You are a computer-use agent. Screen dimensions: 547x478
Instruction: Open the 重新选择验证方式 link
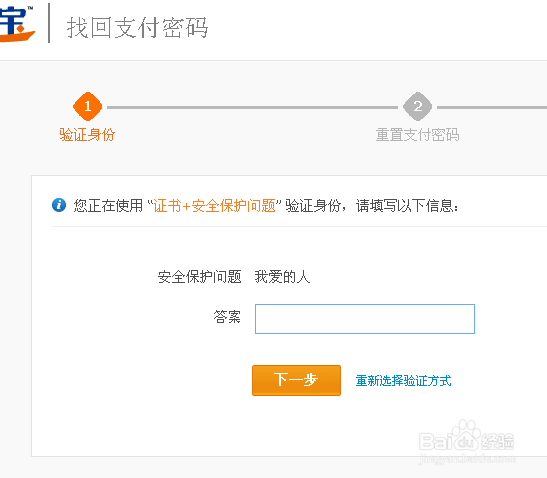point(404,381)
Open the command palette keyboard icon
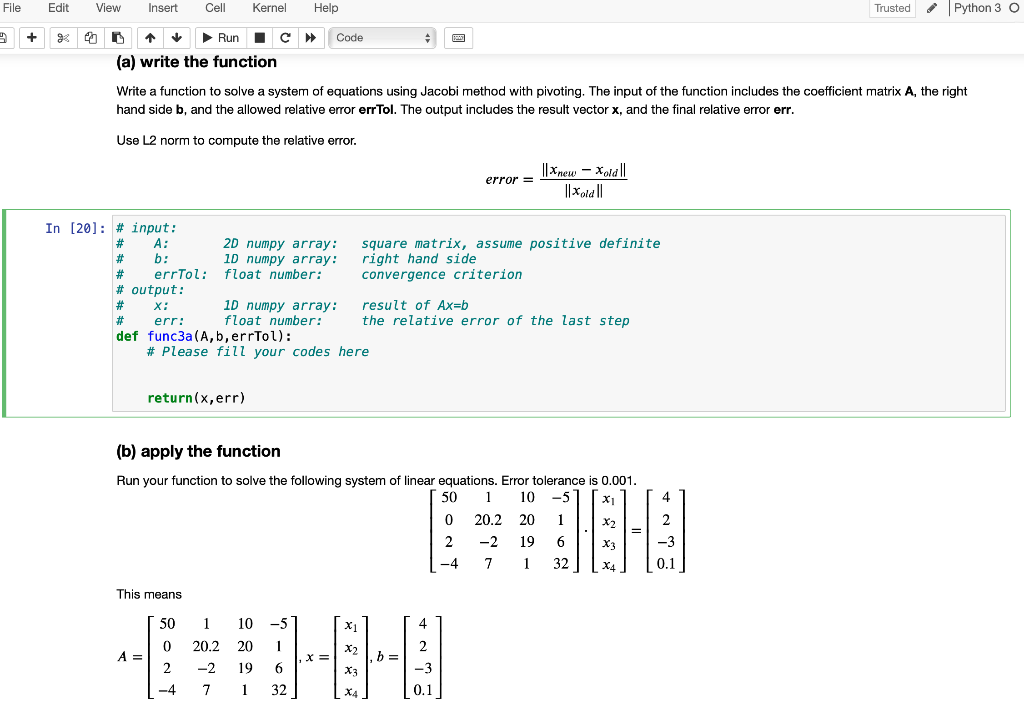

---

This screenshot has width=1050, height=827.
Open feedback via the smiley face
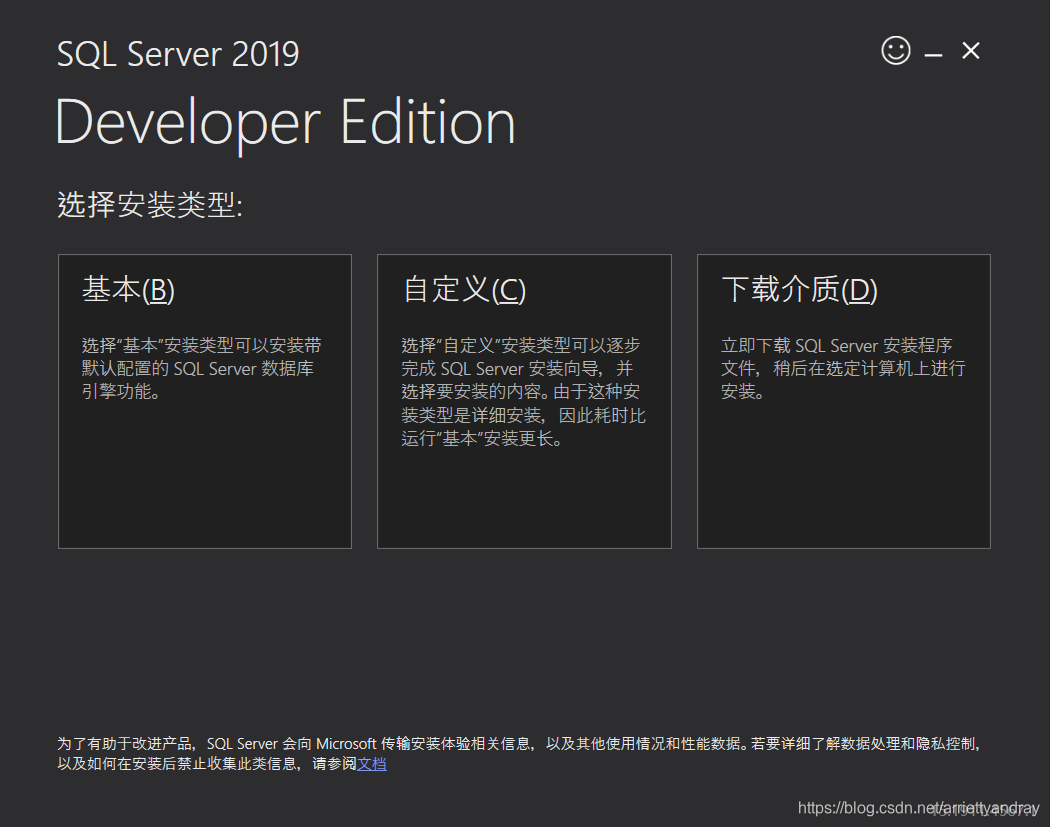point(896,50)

» **Instructions for the task**
Write down exactly what the lines above say, from the line holding "Instruction: Open the 重新选择验证方式 link" through the line holding "Open the command palette keyboard icon", and nothing more. Do not copy the pictures.

» **Solution to this problem**
Instruction: Open the 重新选择验证方式 link
point(404,381)
Open the command palette keyboard icon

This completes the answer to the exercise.